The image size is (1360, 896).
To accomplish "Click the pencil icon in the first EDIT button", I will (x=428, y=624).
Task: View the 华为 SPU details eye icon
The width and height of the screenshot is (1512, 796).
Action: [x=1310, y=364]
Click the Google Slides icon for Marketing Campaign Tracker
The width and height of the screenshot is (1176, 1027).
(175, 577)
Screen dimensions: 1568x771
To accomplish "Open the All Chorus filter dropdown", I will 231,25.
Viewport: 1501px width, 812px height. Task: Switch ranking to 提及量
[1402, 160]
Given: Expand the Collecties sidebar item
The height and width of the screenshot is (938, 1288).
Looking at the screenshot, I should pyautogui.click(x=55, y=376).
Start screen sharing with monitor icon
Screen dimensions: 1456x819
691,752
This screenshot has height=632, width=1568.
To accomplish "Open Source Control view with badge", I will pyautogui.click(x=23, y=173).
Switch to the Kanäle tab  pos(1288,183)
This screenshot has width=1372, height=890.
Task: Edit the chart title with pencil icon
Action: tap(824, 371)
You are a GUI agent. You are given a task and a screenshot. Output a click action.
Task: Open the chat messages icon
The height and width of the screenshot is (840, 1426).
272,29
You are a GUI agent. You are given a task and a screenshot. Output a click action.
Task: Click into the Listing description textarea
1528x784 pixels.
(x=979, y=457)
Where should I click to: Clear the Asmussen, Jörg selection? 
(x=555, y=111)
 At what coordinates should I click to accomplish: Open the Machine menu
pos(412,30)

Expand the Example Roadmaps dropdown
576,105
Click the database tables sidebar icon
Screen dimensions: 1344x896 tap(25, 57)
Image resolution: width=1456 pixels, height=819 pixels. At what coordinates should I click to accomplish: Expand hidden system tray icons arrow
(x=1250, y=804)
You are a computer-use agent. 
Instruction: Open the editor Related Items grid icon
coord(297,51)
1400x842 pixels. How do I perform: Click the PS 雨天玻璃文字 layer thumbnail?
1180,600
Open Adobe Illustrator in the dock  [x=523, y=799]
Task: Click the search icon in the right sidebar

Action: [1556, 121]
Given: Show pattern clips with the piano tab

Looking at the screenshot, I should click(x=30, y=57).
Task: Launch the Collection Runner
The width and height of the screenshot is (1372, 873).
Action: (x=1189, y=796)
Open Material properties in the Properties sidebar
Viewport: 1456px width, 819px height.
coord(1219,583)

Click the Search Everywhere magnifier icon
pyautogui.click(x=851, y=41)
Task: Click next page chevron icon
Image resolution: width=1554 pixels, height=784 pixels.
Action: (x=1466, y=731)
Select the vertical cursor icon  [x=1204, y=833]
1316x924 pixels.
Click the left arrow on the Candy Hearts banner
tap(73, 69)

= = = = =

*Exercise details*
Reply with the number of lines in the data that include the string "will" and nothing else.

*Result of this task*
3